Participants’ performance in the task was calculated by taking the median of block-wise error scores (since the distribution of errors was non-normal). For each block, we computed the error score as the mean of squared difference between the participant’s predictions and the actual outcomes.

Model-agnostic blockwise analysis

We performed a within-subject linear regression analysis with the update signal ($u,$ bucket position on the current trial minus its position on the previous trial) as the dependent variable. We included eight regressors as independent variables, encoding the effects of task factors on the prediction error signal ($\delta,$ the bag position minus the bucket position) per block and the intercept per block:

$$u \sim \delta+\delta \,*\, S+\delta \,*\, V+\delta \,*\, S \,*\, V+S+V+S \,*\, V+I,$$

where $u$ is the update vector across all trials, $\delta$ is the prediction error signal across all trials, $S$ is a binary vector encoding block-wise small (-1) or large true stochasticity levels, $V$ is a binary vector encoding block-wise small (-1) or large true volatility levels, and $I$ is the intercept. This quantifies the main effect of the prediction error (i.e., the coefficient of $\delta$ regressor), its interaction with either true stochasticity (the coefficient of $\delta \,*\, S$) and true volatility (the coefficient of $\delta \,*\, V$) as well as their three-way interaction (the coefficient of $\delta \,*\, S \,*\, V$). This also enabled us to calculate error-independent block effects, namely the effect of either true volatility or true stochasticity and their interaction. The reported statistics were derived t-tests conducted on the corresponding effect across participants (i.e., equivalent to random effect analysis). See also Supplementary Table 2.

Kalman modeling analysis

Kalman filter makes inference about the hidden cause (i.e., the bird) based on volatility and stochasticity as given parameters. The Kalman filter represents its beliefs about the hidden cause at each step as a Gaussian distribution with a mean, ${m}_{t}$, and variance, ${w}_{t}$. The update, on every trial, is driven by a prediction error signal, ${\delta }_{t}$, and learning rate, ${\alpha }_{t}$. This leads to simple update rules following the observation ${o}_{t}$:

$${\delta }_{t}={o}_{t}-{m}_{t}$$

(1)

$${m}_{t+1} \,=\, {m}_{t}+{\alpha }_{t}{\delta }_{t}$$

(2)

$${\alpha }_{t}=\frac{{w}_{t}+v}{{w}_{t}+v+s}$$

(3)

$${w}_{t+1}=(1-{\alpha }_{t})({w}_{t}+v)$$

(4)

where $v$ and $s$ are volatility and stochasticity parameters. Importantly, however, it is not possible to recover both parameters with model fitting, because they are fully interdependent from the inference viewpoint. To see this, we can write Eqs. 3 and 4 in a slightly different form as a function of a single Kalman parameter, $\kappa$:

$${\alpha }_{t}=\frac{{u}_{t}+\kappa }{{u}_{t}+\kappa+1}$$

(5)

$${u}_{t+1}=(1-{\alpha }_{t})({u}_{t}+\kappa )$$

(6)

where $\kappa=v/s$ and ${u}_{t}={w}_{t}/s$. This means that from the inference viewpoint, only the ratio of volatility to stochasticity, i.e., $\kappa$, matters.

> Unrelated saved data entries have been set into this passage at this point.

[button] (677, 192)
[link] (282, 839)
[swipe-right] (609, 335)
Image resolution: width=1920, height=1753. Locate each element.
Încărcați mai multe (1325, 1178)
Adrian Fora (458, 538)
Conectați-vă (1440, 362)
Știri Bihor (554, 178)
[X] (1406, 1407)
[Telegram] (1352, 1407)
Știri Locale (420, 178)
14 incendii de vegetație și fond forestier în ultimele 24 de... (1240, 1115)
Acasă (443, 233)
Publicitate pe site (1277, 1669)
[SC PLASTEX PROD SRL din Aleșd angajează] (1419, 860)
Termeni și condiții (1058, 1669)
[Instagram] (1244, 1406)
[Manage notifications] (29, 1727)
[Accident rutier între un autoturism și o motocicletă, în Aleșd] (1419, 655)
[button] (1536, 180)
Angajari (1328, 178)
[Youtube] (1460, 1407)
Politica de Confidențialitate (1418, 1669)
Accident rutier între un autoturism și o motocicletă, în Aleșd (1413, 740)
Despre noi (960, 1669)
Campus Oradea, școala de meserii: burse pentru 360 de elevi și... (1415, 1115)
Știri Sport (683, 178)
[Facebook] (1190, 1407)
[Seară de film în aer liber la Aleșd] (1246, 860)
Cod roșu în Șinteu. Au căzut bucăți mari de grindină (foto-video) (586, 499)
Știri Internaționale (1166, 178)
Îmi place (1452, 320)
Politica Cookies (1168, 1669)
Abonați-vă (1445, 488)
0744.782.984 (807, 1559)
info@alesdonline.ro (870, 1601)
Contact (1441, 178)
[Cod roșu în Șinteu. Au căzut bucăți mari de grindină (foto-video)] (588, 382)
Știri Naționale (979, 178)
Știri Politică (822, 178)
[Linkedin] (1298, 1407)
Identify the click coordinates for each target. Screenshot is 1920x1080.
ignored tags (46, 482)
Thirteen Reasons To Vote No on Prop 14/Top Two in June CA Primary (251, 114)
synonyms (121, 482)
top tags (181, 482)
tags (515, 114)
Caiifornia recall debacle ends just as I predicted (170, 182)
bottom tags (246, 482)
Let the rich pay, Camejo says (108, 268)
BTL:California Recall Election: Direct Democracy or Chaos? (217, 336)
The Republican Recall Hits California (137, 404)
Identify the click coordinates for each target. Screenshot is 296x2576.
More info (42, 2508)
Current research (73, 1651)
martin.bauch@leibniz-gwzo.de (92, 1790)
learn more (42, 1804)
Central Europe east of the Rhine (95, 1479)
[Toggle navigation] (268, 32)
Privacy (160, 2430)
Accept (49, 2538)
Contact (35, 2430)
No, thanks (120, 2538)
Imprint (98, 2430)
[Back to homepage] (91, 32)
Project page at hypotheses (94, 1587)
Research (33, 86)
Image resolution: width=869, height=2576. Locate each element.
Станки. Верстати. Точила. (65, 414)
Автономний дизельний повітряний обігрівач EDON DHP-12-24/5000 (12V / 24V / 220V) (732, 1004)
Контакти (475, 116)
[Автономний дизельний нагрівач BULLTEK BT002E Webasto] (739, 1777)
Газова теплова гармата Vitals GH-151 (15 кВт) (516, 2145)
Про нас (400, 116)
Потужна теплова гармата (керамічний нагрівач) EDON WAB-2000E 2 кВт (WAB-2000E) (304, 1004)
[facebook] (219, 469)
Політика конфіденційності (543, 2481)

For model fitting, we considered one Kalman parameter per block and parameterized the model based on four parameters defining the baseline Kalman parameter (i.e., the average across all blocks, ${\lambda }_{m}$), along with main effects of true stochasticity (low minus high; referred to as the subjective sensitivity to stochasticity, ${\lambda }_{s}$), true volatility (high minus low, referred to as subjective sensitivity to volatility, ${\lambda }_{v}$), and their interaction (${\lambda }_{i}$) on the Kalman parameter. We used a constrained gradient-based nonlinear optimization scheme (MATLAB’s fmincon) for minimizing the following error function and fit these four parameters:

$$e={\sum}_{i=1}^{4} {\sum}_{t}{\left({m}_{t}^{i}-{b}_{t}^{i}\right)}^{2}$$

(7)

where ${b}_{t}^{i}$ is the participant’s bucket position on trial $t$ of block $i$.

The Kalman model with three parameters were defined similarly by setting ${\lambda }_{i}=0$. For model comparison between the two Kalman models, we used Bayesian information criterion to properly account for different number of parameters between the two models.

Hierarchical particle filter model

Unlike the Kalman filter, the hierarchical particle filter model starts every block from the same starting point and learn values of volatility and stochasticity based on observations. We assumed that volatility evolves according to a mixture of log-normal distributions. Specifically, volatility on trial $t$ is defined as:

$$p\left({\bar{v}}_{t} | {\bar{v}}_{t-1},{z}_{v}\right)=\left\{\begin{array}{c}N\left({\bar{v}}_{t} | {\bar{v}}_{t-1},{\sigma }^{2}\right),\quad {z}_{v}=1\\ \delta ({\bar{v}}_{t}-{\bar{v}}_{t-1}),\quad {z}_{v}=0\end{array}\right.$$

(8)

where ${\bar{v}}_{t}=\log {v}_{t}$, ${z}_{v}$ is a binary random variable drawn from a Bernoulli distribution with parameter ${0\le \mu }_{v}\le 1$, and $\delta$ denotes the Dirac delta function. When ${z}_{v}=0$, volatility remains the same as the previous trial. On the other hand, when ${z}_{v}=1$, volatility follows a log-normal random walk with a variance of ${\sigma }^{2}$. Therefore, the log-volatility exhibits a mixture distribution with ${\mu }_{v}$ as the weight parameter. A similar generative process was defined for the stochasticity variable, ${s}_{t}$, parametrized by ${\mu }_{s}$ and ${\sigma }^{2}$.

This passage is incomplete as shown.